Por Redação com Gazeta Web 07/07/2016 16h04 - Atualizado em 07/07/2016 19h07
Por Redação com Gazeta Web 07/07/2016 16h04 Atualizado em 07/07/2016 19h07
“Não há falhas nas fiscalizações de explosivos”, diz capitão do Exército
Foto: G1
O governador Renan Filho (PMDB) cobrou medidas efetivas para melhorar a fiscalização na venda de explosivos, como tentativa de diminuição nas explosões de banco no Estado.

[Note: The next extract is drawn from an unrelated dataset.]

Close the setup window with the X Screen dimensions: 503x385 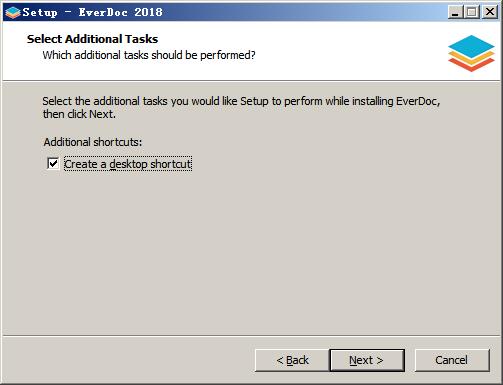tap(490, 12)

De acordo com o capitão Daniel Muller, chefe do Serviço de Fiscalização de Produtos Controlados (SFPC) do 59º Batalhão de Infantaria Motorizado (59º BIMtz), a equipe de fiscalização é formada por 15 homens, que são divididos por funções. São cinco militares que desenvolvem as funções operacionais e administrativas. E mais dez homens preparados para trabalhar diretamente nas vistorias.

“Nosso efetivo é composto por militares preparados. Nós, do Exército, possuímos uma equipe suficiente e preparada, que cumpre os prazos das operações e do plano anual de fiscalização. Realizamos de três a quatro vistorias por ano a cada empresa que, no Estado, são oito”, disse o capitão Daniel Muller.

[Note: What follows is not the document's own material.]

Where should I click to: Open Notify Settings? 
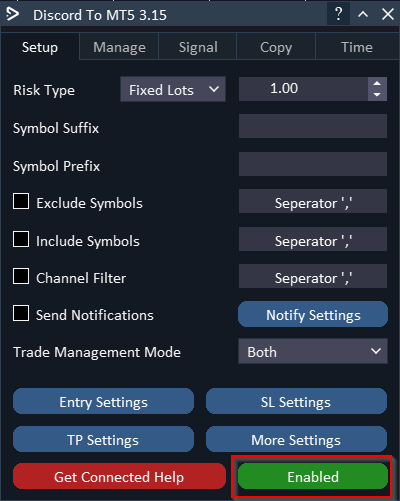click(313, 314)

“Acreditamos que os explosivos utilizados nos assaltos são comercializados de forma ilegal. São contrabandeados. As empresas de Alagoas só são autorizadas a utilizar os explosivos. Normalmente, os explosivos são utilizados em pedreiras, que são acompanhadas pelo Exército. Não existe, em Alagoas, empresa que possa vender dinamites ou qualquer outro tipo de explosivos”, salientou.

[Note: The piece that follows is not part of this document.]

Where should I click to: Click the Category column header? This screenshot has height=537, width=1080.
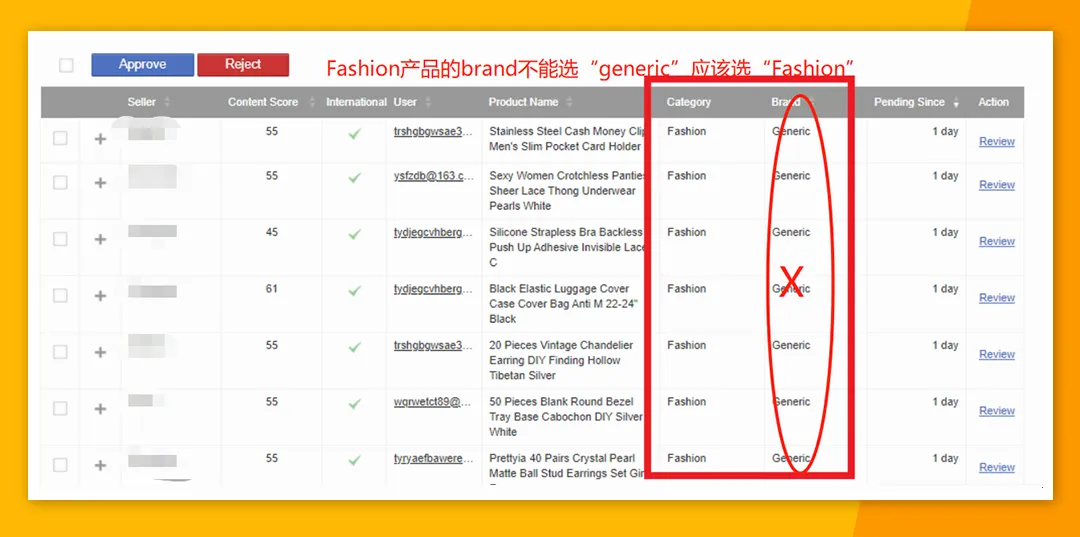pos(688,102)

No mês de junho o Exército realizou a Operação Dínamo, com o objetivo de fiscalizar as empresas que utilizam explosivos. Além são realizadas fiscalizações intensivas com o apoio do Instituto Brasileiro do Meio Ambiente e dos Recursos Naturais Renováveis (Ibama), polícias Federal (PF) e Militar (PM), Corpo de Bombeiros (CB) e Secretaria de Estado da Fazenda (Sefaz).

“Nós realizamos uma força-tarefa para monitorar a utilização e compra dos explosivos. Utilizamos vídeo monitoramento e acompanhamos através da Sefaz a compra desses produtos.

Capitão Daniel Muller, disse que único registro de desvio de explosivos, no estado, foi em 2014, em uma fabrica de cimento em São Miguel dos Campos.

“Fora esse episódio, desconhecemos qualquer desvio. E a empresa cadastrada teve, como consequência, o cancelamento da autorização e respondeu a um processo administrativo”, acrescentou o capitão.